> DATA SHOWN
:::::

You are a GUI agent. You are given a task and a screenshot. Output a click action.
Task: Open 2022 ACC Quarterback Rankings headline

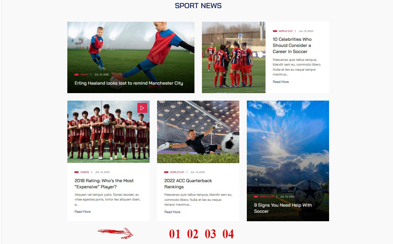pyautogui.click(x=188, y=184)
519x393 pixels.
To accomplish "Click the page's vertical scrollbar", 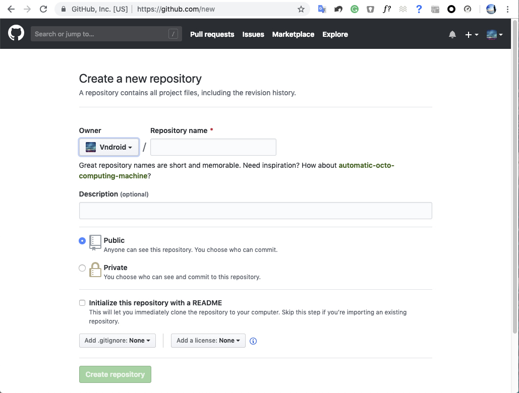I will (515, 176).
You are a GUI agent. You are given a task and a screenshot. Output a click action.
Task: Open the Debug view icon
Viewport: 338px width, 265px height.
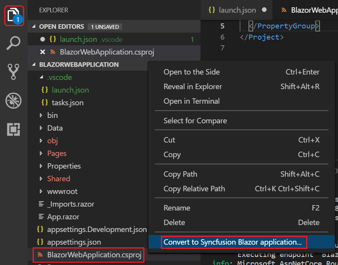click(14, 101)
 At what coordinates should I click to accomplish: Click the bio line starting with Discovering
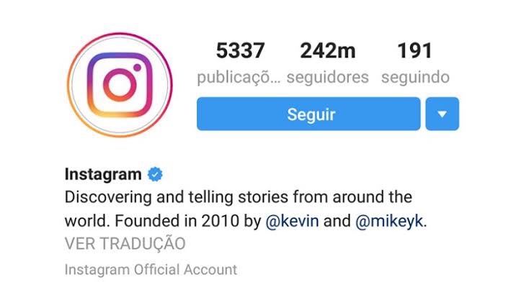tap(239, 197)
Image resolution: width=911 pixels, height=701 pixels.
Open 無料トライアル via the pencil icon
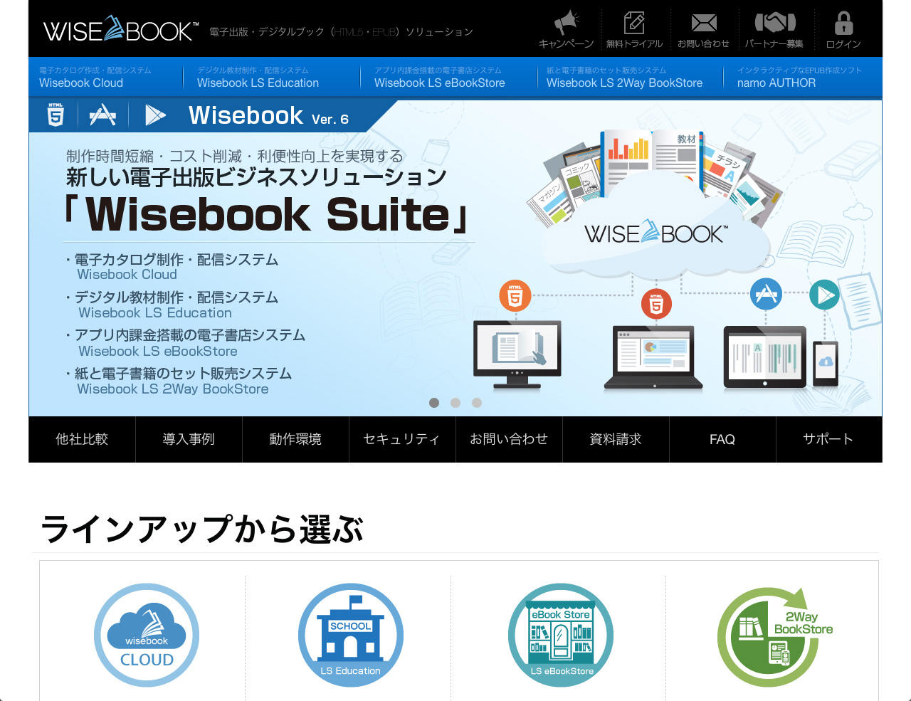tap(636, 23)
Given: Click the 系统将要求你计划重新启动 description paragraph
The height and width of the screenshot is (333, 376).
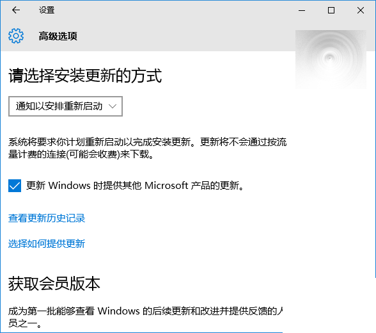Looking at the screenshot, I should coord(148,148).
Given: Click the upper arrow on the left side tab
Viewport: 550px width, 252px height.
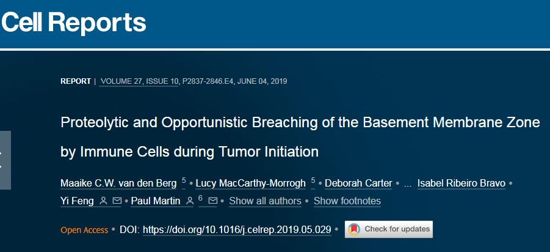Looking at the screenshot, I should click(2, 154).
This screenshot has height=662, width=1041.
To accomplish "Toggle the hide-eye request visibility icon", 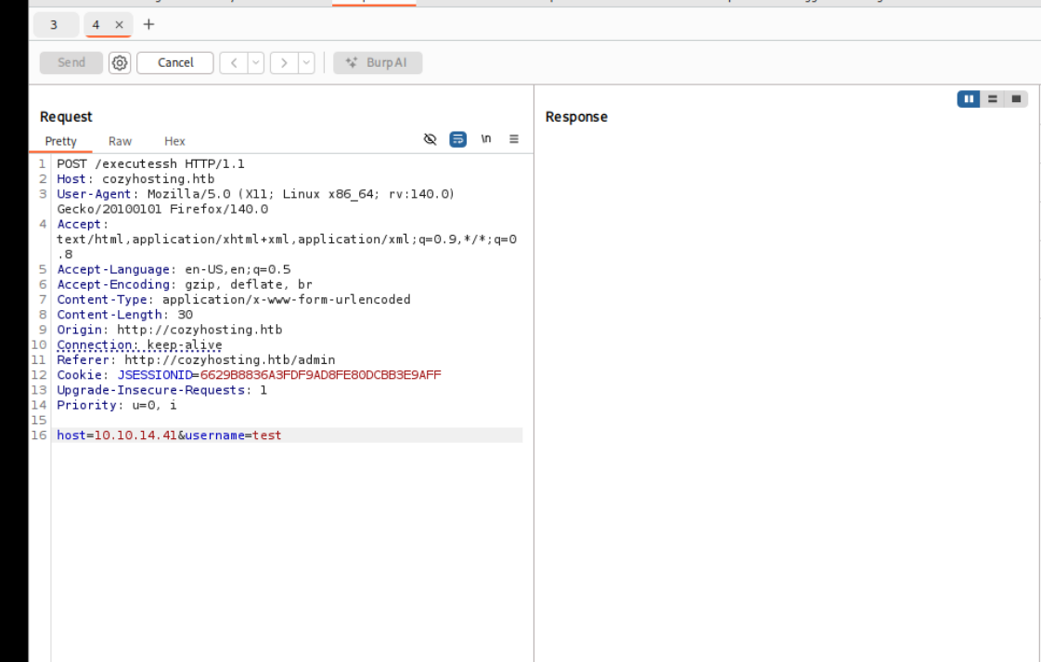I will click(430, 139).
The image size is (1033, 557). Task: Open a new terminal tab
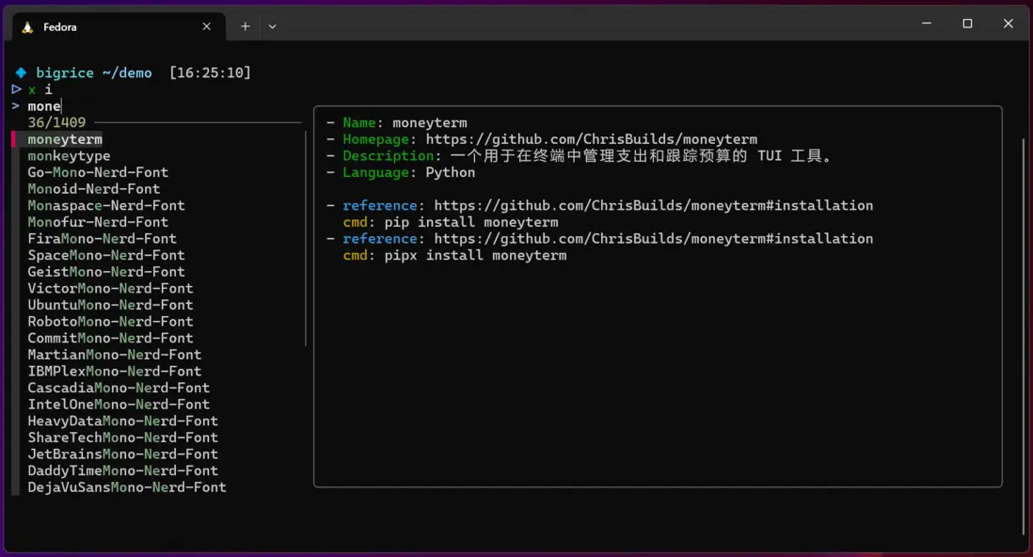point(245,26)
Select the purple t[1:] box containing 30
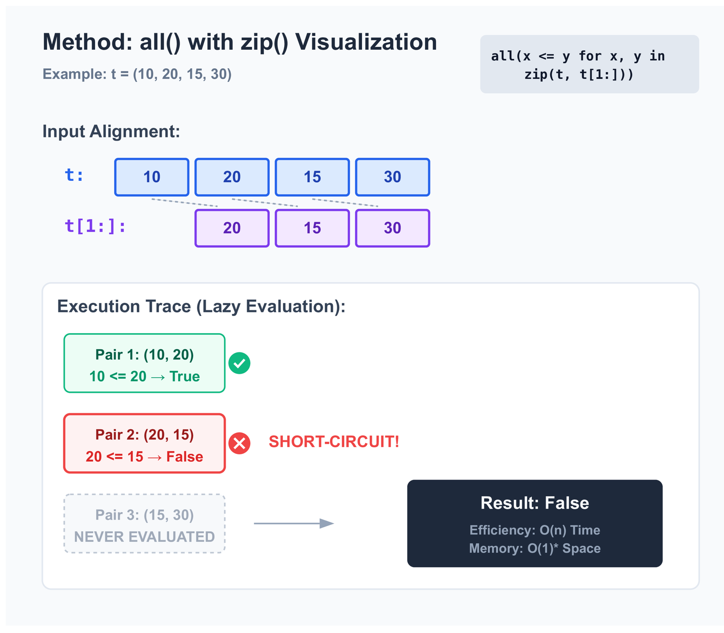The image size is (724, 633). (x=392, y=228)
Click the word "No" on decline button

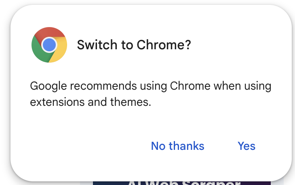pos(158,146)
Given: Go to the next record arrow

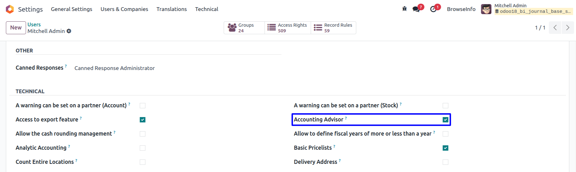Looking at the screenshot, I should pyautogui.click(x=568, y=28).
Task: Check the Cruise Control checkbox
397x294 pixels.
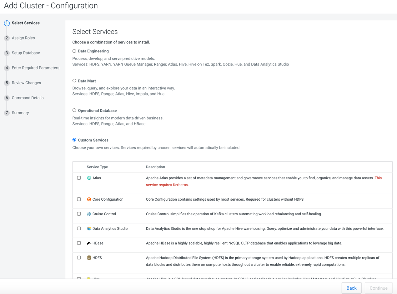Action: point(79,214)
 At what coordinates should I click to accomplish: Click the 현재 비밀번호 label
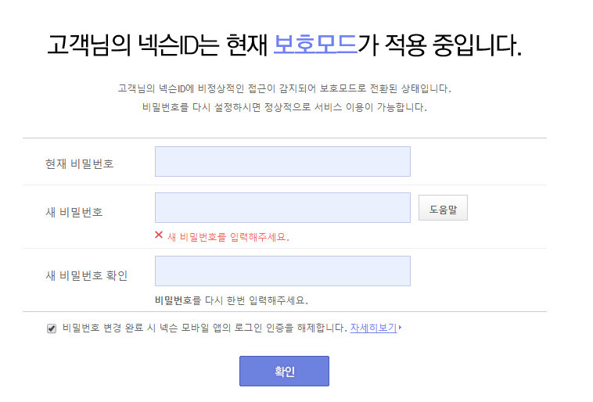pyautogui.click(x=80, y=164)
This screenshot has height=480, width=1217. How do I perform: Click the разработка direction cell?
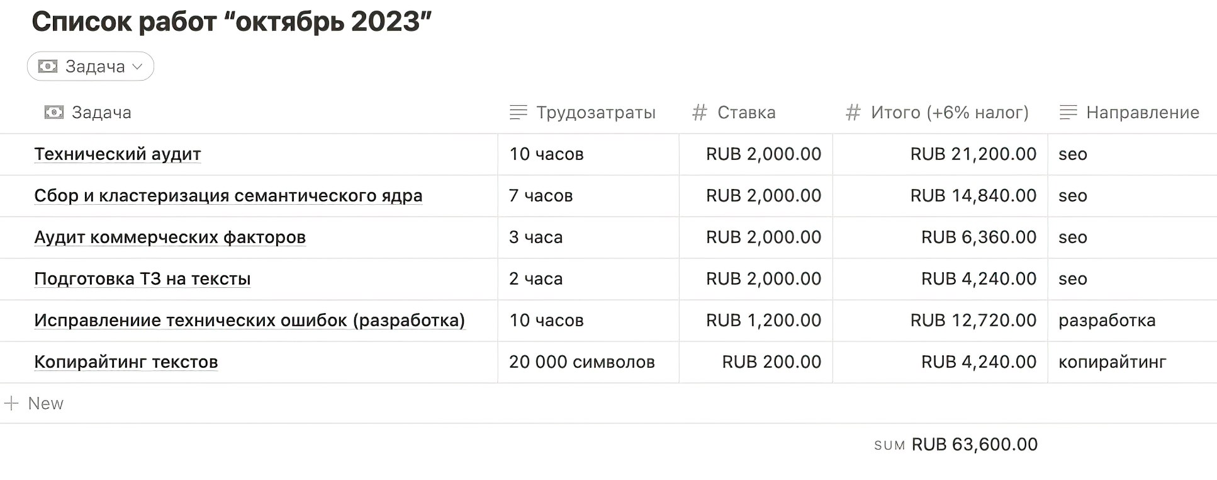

:::::

> WHAT IS REQUIRED
Filter the data for the string "This" and copy every line that has it.

> EXERCISE SOLUTION
This screenshot has height=662, width=1041.
This screenshot has height=480, width=1217. How do I perform: Click the разработка direction cell?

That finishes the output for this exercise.